- **TASK ITEM**:
Starting with the line containing "This screenshot has width=525, height=456." and going on through the line containing "Task: Show help for Country of sale", return the lines of the data below exactly, and only those.
** PROVIDED RECORDS follows **
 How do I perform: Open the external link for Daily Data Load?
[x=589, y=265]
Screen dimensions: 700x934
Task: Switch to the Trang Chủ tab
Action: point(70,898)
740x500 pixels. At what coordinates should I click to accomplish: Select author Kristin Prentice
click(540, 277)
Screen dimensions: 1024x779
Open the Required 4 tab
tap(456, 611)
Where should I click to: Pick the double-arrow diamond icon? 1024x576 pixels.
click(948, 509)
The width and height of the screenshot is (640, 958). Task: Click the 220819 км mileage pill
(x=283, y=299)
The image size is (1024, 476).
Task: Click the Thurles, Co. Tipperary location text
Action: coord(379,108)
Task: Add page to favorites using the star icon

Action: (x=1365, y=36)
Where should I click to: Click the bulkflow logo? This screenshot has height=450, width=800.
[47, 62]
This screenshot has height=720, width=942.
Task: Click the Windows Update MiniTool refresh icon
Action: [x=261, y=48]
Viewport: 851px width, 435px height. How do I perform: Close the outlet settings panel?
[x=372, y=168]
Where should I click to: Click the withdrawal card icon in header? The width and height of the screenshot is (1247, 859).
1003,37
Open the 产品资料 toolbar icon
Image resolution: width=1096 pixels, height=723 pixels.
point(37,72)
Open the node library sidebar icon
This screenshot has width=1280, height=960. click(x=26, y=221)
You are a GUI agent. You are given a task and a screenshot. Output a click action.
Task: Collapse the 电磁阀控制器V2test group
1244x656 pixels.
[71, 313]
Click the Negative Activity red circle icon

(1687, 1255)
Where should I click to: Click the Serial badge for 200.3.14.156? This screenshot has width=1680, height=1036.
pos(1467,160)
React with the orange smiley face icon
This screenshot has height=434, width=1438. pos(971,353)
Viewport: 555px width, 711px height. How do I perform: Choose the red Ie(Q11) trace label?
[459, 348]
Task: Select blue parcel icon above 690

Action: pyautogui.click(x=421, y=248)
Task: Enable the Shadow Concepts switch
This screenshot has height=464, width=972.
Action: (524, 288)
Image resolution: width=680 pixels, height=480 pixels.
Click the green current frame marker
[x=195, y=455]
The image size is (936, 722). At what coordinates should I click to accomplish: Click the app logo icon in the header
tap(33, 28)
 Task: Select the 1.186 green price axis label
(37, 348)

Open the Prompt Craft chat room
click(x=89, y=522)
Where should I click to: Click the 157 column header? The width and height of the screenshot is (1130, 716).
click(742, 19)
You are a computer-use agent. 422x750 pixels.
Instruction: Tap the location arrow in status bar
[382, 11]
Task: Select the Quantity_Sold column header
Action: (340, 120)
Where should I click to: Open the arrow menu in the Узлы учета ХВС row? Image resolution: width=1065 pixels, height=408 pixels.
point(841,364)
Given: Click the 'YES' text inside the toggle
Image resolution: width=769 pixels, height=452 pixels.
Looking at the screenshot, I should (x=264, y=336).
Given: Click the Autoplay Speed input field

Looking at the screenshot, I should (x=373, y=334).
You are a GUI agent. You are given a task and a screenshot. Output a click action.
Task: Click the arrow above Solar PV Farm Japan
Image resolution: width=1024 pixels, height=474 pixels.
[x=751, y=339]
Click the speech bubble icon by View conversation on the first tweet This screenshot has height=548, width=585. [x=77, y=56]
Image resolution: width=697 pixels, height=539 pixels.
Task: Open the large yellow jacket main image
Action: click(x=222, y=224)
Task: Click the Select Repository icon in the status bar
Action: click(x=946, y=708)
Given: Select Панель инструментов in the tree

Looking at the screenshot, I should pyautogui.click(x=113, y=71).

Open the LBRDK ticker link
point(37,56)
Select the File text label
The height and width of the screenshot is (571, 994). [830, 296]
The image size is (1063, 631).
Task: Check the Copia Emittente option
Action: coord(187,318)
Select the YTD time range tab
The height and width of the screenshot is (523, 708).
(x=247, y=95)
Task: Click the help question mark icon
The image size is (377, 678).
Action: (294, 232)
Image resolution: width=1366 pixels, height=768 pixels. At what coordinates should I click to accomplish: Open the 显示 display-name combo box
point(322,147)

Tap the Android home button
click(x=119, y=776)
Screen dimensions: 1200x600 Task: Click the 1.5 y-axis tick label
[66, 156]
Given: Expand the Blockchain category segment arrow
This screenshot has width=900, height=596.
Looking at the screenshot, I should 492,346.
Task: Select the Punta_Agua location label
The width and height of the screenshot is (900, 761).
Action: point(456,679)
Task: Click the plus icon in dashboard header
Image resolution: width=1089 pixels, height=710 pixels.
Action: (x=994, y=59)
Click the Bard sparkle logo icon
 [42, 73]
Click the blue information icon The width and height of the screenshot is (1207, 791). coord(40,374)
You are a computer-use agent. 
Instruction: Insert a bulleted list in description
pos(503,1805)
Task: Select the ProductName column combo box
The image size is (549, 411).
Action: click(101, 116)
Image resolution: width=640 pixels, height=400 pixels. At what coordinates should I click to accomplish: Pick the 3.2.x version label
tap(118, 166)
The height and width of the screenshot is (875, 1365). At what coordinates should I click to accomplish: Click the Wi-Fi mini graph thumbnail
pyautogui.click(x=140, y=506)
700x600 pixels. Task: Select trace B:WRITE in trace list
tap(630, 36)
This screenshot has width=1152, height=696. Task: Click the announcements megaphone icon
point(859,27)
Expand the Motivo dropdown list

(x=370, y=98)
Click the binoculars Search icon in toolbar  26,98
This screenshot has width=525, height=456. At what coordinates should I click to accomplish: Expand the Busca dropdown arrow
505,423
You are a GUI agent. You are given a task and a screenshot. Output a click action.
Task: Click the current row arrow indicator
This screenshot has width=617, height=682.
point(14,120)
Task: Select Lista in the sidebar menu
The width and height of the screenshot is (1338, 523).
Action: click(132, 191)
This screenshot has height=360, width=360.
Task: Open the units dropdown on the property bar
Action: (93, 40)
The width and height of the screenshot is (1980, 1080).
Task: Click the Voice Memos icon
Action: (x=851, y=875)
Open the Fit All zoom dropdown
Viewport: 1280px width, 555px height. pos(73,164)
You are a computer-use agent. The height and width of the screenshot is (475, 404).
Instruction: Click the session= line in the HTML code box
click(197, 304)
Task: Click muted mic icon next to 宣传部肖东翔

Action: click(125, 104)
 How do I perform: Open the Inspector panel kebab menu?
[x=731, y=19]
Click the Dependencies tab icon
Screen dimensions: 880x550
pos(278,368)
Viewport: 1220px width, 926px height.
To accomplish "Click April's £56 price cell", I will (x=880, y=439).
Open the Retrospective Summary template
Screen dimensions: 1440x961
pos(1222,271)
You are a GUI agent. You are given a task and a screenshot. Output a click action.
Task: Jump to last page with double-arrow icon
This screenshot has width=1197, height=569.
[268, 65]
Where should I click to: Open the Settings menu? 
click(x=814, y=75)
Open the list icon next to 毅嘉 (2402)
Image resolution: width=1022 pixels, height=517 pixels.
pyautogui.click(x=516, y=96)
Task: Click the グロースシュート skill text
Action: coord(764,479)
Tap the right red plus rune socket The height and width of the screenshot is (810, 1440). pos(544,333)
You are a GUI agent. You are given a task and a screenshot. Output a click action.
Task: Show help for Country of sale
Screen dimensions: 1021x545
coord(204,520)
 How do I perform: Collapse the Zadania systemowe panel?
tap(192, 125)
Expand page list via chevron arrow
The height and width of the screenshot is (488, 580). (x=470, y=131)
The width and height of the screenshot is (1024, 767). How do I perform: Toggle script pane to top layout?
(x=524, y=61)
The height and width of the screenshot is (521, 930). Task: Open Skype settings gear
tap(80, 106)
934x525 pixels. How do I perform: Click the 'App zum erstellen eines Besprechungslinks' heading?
** End of PROVIDED RECORDS **
- **OUTPUT FOR THIS TASK**:
This screenshot has width=525, height=456. At what coordinates should I click to accomplish: Expand the Busca dropdown arrow
505,423
You are a GUI agent. You are given a task and a screenshot. Output a click action.
Task: Click the current row arrow indicator
This screenshot has width=617, height=682.
point(14,120)
Task: Select Lista in the sidebar menu
The width and height of the screenshot is (1338, 523).
Action: click(132, 191)
This screenshot has height=360, width=360.
Task: Open the units dropdown on the property bar
Action: (93, 40)
The width and height of the screenshot is (1980, 1080).
Task: Click the Voice Memos icon
Action: (x=851, y=875)
Open the Fit All zoom dropdown
Viewport: 1280px width, 555px height. pos(73,164)
You are a computer-use agent. The height and width of the screenshot is (475, 404).
Instruction: Click the session= line in the HTML code box
click(197, 304)
Task: Click muted mic icon next to 宣传部肖东翔

Action: click(125, 104)
 How do I perform: Open the Inspector panel kebab menu?
[x=731, y=19]
Click the Dependencies tab icon
Screen dimensions: 880x550
pos(278,368)
Viewport: 1220px width, 926px height.
To accomplish "Click April's £56 price cell", I will (x=880, y=439).
Open the Retrospective Summary template
Screen dimensions: 1440x961
pos(1222,271)
You are a GUI agent. You are given a task and a screenshot. Output a click action.
Task: Jump to last page with double-arrow icon
This screenshot has width=1197, height=569.
[268, 65]
Where should I click to: Open the Settings menu? 
click(x=814, y=75)
Open the list icon next to 毅嘉 (2402)
Image resolution: width=1022 pixels, height=517 pixels.
pyautogui.click(x=516, y=96)
Task: Click the グロースシュート skill text
Action: coord(764,479)
Tap the right red plus rune socket The height and width of the screenshot is (810, 1440). pos(544,333)
You are a GUI agent. You are given a task and a screenshot. Output a click action.
Task: Show help for Country of sale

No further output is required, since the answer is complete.